The effect of Mg on the bone mass of compact bone, reported here, has been reported previously by Zierold [
7], who showed an increased X-ray density of the entire tibia where Mg was implanted. The effect of Mg on bone X-ray density was not commented on in the paper, but is clearly seen in the X-ray image (
Figure 2D in [
7]). In addition, in some experiments made to exploit the bone formation induced by Mg upon implant healing, using porous titanium implants covered with Mg, more mineralized bone was found surrounding Mg-coated implants than around porous titanium implants [
16].
The inclusion of MgO into hydroxyapatite may be understood in parallel with the natural process of biomineralization, where mineral is initially deposited as amorpous CaPO4 along with large amounts of CaCO3. When inserting a paste of MgO into the bone marrow, MgOH will rapidly form and transform into MgCO3 which may be built into carbonated hydroxy-apatite. The results of the present report indicate an altered mineral structure of the bone of Mg-exposed animals. ToF-SIMS analysis revealed higher levels of MgCO3 and CaF in the Mg-exposed bone samples. Such changes in the mineral composition may eventually affect cellular processes, such as osteoclast mediated bone resorption.
Since the effect of Mg on the bone mass is not seen until three weeks after surgery, the process of formation of compact bone is a slow process and several possible mechanisms may be suggested. Cell activity can be changed early after implantation, showing its effect as an altered response to such environmental effects as mechanical load or hormones.
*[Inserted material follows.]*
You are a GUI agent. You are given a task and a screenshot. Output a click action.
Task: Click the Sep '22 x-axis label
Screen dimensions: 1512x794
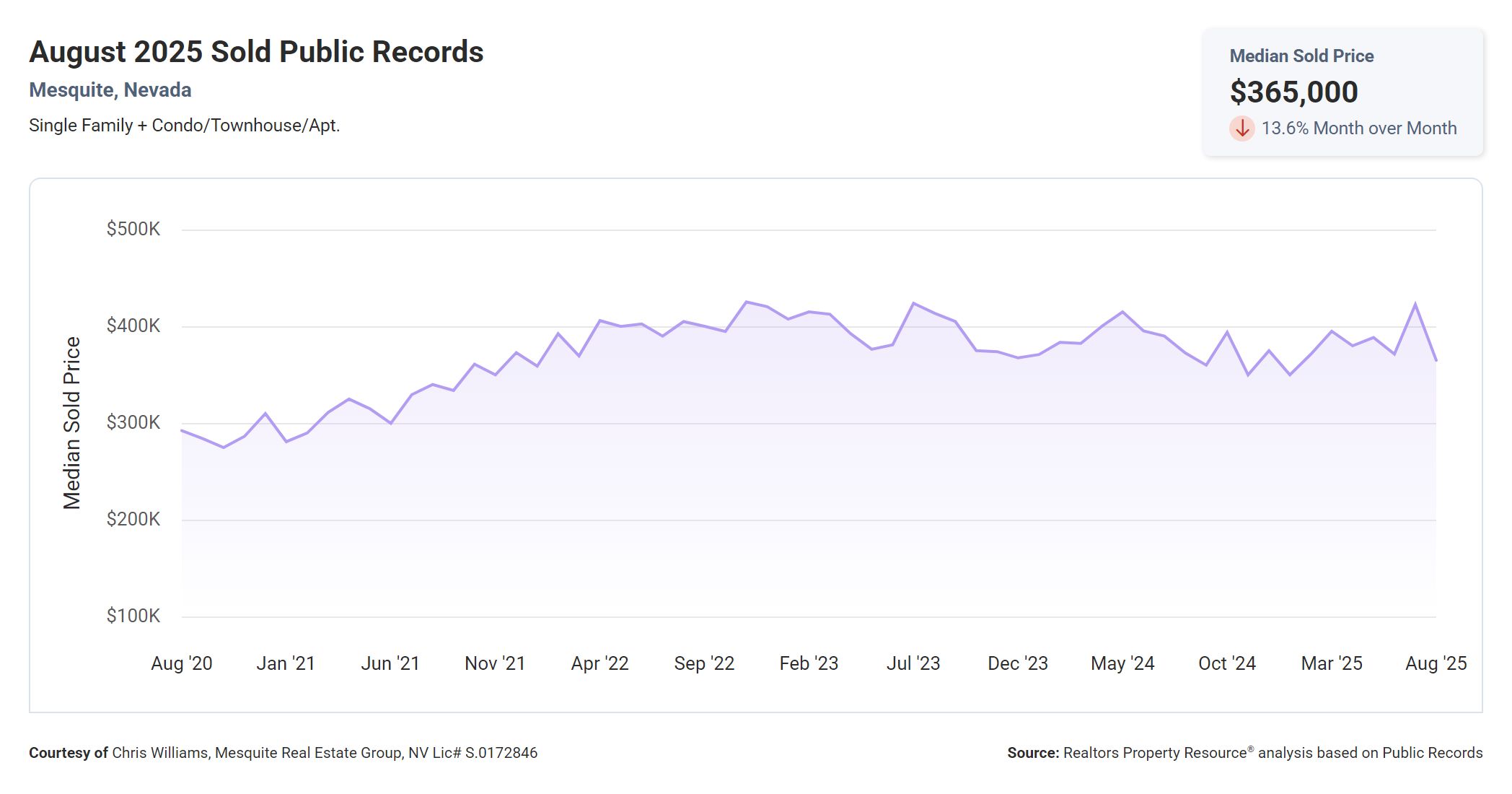(x=704, y=663)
Recent data suggest that bone adaptation and maturation may result in specific increase of the mass of compact bone and trabecular bone respectively, including mechanical load [
17], estrogen receptor activation [
18,
19,
20], and parathormone [
21]. In this context, implantation of Mg may be added to the list of stimuli that induce a specific increase in the thickness of compact bone.
The mechanisms of specific increase in thickness of compact bone mass, in general, are not fully understood. The Mg-induced increase of compact bone thickness, reported here, may be due to activation of mechanoreceptors on osteocytes, activation of estrogen receptors, activation of metabolic enzymes, activation of sensory neurons, inhibition of apoptosis of osteocytes, or inhibition of bone resorption by Mg incorporated into the bone mineral. However, the long time span between stimulus and effect rules out the possibility of a direct effect of Mg on osteoblast or osteoclast activities, due to the limited life span of these cells.
In conclusion: Implantation of Mg into rat tibial bone defects increases compact bone thickness significantly, indicating a stimulatory effect of Mg, the detailed mechanism of which is in need of further research.